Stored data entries
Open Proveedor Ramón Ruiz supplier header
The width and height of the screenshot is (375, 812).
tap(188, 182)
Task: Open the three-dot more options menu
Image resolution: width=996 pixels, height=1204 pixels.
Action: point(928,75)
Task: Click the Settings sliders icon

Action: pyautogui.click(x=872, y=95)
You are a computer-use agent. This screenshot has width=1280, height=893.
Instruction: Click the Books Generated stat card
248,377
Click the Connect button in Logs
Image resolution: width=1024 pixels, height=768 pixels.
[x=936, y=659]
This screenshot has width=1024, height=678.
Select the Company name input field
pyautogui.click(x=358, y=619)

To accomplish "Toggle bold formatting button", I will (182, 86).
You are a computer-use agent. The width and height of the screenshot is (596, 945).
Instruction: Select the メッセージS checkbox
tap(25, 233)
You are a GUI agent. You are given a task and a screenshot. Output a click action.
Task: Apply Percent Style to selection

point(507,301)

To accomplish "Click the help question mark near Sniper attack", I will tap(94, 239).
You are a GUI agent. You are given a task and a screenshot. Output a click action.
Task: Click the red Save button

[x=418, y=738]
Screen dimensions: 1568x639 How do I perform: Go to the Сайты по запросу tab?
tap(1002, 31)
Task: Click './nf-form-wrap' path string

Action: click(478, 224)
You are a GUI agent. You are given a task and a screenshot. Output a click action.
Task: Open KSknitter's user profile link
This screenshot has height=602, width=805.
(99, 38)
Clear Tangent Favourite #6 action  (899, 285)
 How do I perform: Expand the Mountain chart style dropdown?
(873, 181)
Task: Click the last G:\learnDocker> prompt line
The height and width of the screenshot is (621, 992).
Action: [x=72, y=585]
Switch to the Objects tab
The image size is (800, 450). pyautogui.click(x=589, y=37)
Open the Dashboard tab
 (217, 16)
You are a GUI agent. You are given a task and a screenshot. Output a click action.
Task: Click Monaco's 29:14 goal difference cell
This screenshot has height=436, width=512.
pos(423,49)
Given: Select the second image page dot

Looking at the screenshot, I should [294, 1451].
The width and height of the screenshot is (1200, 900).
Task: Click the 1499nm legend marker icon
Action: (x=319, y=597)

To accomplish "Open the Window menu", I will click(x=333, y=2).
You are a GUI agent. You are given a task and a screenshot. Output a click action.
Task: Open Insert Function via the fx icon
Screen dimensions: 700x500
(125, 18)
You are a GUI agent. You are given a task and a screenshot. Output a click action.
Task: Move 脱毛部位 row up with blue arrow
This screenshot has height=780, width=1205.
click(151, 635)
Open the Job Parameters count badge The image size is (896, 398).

# [EXERCISE BRIEF]
Reproduce every record, making sure each one stays exactly the same.

# [RESULT OF THIS TASK]
Open Proveedor Ramón Ruiz supplier header
The width and height of the screenshot is (375, 812).
tap(188, 182)
Task: Open the three-dot more options menu
Image resolution: width=996 pixels, height=1204 pixels.
Action: point(928,75)
Task: Click the Settings sliders icon

Action: pyautogui.click(x=872, y=95)
You are a computer-use agent. This screenshot has width=1280, height=893.
Instruction: Click the Books Generated stat card
248,377
Click the Connect button in Logs
Image resolution: width=1024 pixels, height=768 pixels.
[x=936, y=659]
This screenshot has width=1024, height=678.
Select the Company name input field
pyautogui.click(x=358, y=619)

To accomplish "Toggle bold formatting button", I will (182, 86).
You are a computer-use agent. The width and height of the screenshot is (596, 945).
Instruction: Select the メッセージS checkbox
tap(25, 233)
You are a GUI agent. You are given a task and a screenshot. Output a click action.
Task: Apply Percent Style to selection

point(507,301)

To accomplish "Click the help question mark near Sniper attack", I will tap(94, 239).
You are a GUI agent. You are given a task and a screenshot. Output a click action.
Task: Click the red Save button

[x=418, y=738]
Screen dimensions: 1568x639 How do I perform: Go to the Сайты по запросу tab?
tap(1002, 31)
Task: Click './nf-form-wrap' path string

Action: click(478, 224)
You are a GUI agent. You are given a task and a screenshot. Output a click action.
Task: Open KSknitter's user profile link
This screenshot has height=602, width=805.
(99, 38)
Clear Tangent Favourite #6 action  (899, 285)
 How do I perform: Expand the Mountain chart style dropdown?
(873, 181)
Task: Click the last G:\learnDocker> prompt line
The height and width of the screenshot is (621, 992).
Action: [x=72, y=585]
Switch to the Objects tab
The image size is (800, 450). pyautogui.click(x=589, y=37)
Open the Dashboard tab
 (217, 16)
You are a GUI agent. You are given a task and a screenshot. Output a click action.
Task: Click Monaco's 29:14 goal difference cell
This screenshot has height=436, width=512.
pos(423,49)
Given: Select the second image page dot

Looking at the screenshot, I should [294, 1451].
The width and height of the screenshot is (1200, 900).
Task: Click the 1499nm legend marker icon
Action: (x=319, y=597)

To accomplish "Open the Window menu", I will click(x=333, y=2).
You are a GUI agent. You are given a task and a screenshot. Output a click action.
Task: Open Insert Function via the fx icon
Screen dimensions: 700x500
(125, 18)
You are a GUI agent. You are given a task and a screenshot. Output a click action.
Task: Move 脱毛部位 row up with blue arrow
This screenshot has height=780, width=1205.
click(151, 635)
Open the Job Parameters count badge The image size is (896, 398).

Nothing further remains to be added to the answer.